= Problem =
Give back exactly the line containing "You are a computer-use agent. Viewport: 606px" together with all the lines after it, ending at the final line below.

• • • • •

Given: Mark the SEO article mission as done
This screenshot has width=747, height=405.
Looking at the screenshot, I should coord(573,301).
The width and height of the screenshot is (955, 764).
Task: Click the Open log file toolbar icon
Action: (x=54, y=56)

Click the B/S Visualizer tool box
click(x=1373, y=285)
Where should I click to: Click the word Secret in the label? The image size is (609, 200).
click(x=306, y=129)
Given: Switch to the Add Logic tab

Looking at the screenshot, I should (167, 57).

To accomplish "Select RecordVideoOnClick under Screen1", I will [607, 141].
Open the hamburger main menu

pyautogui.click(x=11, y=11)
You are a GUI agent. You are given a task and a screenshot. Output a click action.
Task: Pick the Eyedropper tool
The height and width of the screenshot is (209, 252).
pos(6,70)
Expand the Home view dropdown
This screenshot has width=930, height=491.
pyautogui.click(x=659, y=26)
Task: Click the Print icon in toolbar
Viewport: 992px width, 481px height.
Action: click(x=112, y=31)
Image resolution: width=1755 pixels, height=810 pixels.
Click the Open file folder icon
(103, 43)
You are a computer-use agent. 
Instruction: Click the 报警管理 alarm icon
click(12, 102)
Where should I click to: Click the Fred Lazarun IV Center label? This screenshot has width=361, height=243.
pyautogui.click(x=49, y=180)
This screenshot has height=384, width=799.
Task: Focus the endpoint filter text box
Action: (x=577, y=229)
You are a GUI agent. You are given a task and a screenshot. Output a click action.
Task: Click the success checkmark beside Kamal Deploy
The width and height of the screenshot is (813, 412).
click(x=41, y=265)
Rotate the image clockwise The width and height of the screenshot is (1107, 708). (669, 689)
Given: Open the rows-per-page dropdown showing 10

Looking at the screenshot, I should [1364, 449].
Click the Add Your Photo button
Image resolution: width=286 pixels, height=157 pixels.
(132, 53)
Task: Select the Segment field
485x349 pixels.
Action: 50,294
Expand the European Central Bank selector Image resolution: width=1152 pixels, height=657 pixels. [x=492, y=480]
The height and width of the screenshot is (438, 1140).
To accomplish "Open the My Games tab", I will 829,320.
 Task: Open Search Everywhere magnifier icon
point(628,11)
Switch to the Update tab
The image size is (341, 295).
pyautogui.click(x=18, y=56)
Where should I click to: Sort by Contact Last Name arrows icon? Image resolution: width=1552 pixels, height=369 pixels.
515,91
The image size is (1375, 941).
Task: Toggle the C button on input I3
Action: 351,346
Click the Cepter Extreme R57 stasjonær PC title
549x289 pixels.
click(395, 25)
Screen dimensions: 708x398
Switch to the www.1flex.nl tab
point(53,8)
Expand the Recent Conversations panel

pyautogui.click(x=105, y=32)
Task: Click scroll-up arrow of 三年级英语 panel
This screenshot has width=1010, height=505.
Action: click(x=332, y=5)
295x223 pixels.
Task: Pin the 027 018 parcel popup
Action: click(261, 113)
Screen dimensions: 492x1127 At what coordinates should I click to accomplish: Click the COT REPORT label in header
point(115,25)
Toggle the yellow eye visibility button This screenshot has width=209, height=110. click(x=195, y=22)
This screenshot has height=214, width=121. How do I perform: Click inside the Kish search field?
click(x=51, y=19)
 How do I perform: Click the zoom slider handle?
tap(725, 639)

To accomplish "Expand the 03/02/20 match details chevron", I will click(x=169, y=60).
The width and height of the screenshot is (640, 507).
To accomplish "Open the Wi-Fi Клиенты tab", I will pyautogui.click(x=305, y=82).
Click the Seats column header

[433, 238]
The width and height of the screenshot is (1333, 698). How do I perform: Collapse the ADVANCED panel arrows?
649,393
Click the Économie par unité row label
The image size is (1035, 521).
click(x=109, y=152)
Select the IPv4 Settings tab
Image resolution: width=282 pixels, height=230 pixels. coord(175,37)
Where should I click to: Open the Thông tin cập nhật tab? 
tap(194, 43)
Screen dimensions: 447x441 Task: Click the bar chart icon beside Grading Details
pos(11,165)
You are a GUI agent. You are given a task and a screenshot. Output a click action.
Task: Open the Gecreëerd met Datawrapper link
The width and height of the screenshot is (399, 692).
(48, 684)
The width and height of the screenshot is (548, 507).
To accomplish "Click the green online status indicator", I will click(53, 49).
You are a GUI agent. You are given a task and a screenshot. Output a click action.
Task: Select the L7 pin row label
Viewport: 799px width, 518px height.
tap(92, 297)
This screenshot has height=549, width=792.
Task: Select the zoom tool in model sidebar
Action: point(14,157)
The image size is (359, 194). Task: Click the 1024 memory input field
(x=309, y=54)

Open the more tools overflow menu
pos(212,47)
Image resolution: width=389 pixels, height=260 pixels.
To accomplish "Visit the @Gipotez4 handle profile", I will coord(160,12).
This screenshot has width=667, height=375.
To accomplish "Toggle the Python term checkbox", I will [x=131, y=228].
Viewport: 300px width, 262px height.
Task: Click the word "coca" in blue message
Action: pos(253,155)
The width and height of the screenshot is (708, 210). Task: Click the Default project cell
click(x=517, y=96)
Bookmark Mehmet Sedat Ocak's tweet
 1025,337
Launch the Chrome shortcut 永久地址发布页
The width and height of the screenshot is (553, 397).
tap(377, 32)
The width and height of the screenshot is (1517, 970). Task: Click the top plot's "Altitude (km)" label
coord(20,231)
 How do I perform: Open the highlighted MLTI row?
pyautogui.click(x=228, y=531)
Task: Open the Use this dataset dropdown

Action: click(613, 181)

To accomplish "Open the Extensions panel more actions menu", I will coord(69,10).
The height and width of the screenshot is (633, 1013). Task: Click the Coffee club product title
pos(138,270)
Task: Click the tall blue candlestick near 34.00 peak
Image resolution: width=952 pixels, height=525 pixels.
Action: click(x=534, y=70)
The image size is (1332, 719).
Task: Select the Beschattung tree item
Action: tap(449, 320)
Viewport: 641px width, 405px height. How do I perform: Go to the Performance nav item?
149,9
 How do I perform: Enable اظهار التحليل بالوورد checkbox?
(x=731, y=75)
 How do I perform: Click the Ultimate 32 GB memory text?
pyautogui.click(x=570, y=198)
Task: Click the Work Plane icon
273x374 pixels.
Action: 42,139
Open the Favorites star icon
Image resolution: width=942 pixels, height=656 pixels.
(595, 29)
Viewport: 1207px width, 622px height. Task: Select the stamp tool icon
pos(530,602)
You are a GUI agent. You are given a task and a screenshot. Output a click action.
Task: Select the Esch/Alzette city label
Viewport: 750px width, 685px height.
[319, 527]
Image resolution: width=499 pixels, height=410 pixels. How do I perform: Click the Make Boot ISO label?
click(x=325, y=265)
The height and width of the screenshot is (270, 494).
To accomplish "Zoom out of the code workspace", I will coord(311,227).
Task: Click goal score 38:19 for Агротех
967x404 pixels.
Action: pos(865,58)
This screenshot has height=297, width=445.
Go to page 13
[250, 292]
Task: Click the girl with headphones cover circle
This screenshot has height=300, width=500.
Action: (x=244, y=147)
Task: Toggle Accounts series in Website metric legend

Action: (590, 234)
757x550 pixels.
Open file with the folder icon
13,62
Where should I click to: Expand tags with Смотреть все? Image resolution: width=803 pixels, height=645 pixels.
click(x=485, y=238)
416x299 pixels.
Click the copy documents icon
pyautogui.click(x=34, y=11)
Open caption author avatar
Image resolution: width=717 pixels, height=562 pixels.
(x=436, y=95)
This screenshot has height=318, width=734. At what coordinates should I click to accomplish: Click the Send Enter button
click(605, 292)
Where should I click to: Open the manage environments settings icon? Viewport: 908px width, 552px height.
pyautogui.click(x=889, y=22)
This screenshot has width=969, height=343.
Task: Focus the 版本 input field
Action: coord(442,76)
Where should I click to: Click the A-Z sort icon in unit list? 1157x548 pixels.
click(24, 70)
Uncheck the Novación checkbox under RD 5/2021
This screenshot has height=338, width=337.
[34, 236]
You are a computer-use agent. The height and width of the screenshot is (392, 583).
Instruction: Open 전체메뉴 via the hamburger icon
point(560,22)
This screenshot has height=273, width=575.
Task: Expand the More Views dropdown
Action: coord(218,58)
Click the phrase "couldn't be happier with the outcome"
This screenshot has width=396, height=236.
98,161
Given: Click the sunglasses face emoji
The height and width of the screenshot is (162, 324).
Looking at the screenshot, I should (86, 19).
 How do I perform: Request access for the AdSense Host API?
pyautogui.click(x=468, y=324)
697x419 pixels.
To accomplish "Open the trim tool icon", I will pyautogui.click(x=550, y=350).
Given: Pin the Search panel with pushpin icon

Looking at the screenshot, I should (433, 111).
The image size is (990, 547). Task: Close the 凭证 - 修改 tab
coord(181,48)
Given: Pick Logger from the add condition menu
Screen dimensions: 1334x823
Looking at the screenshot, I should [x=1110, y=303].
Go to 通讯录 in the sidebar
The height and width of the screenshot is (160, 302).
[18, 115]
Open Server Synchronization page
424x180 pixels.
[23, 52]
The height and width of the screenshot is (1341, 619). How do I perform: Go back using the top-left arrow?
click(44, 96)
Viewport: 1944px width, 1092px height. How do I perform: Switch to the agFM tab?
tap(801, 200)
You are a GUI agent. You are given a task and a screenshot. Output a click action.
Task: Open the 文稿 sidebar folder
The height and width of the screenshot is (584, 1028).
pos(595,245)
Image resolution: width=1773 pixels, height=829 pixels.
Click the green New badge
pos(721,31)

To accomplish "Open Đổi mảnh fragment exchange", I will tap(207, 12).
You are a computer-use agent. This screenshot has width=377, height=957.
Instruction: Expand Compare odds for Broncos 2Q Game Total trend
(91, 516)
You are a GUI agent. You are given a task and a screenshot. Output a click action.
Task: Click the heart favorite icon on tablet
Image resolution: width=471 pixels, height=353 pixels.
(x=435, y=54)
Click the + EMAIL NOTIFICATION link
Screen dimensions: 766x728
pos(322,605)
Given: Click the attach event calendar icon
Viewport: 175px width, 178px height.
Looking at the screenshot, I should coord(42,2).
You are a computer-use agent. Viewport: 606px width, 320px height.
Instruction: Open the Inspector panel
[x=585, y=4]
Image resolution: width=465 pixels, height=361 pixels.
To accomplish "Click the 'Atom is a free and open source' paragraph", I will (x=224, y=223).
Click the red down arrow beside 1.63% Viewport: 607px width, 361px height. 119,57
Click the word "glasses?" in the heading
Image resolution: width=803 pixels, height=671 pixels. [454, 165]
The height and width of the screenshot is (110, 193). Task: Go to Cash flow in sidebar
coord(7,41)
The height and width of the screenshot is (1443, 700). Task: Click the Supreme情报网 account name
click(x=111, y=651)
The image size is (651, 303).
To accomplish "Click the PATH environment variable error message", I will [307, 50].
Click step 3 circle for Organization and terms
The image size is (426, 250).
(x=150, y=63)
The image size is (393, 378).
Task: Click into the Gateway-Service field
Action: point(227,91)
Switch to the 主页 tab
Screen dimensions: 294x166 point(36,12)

• • • • •

= Solution for this problem =
You are a computer-use agent. Viewport: 606px width, 320px height.
Instruction: Open the Inspector panel
[x=585, y=4]
Image resolution: width=465 pixels, height=361 pixels.
To accomplish "Click the 'Atom is a free and open source' paragraph", I will (x=224, y=223).
Click the red down arrow beside 1.63% Viewport: 607px width, 361px height. 119,57
Click the word "glasses?" in the heading
Image resolution: width=803 pixels, height=671 pixels. [454, 165]
The height and width of the screenshot is (110, 193). Task: Go to Cash flow in sidebar
coord(7,41)
The height and width of the screenshot is (1443, 700). Task: Click the Supreme情报网 account name
click(x=111, y=651)
The image size is (651, 303).
To accomplish "Click the PATH environment variable error message", I will [307, 50].
Click step 3 circle for Organization and terms
The image size is (426, 250).
(x=150, y=63)
The image size is (393, 378).
Task: Click into the Gateway-Service field
Action: point(227,91)
Switch to the 主页 tab
Screen dimensions: 294x166 point(36,12)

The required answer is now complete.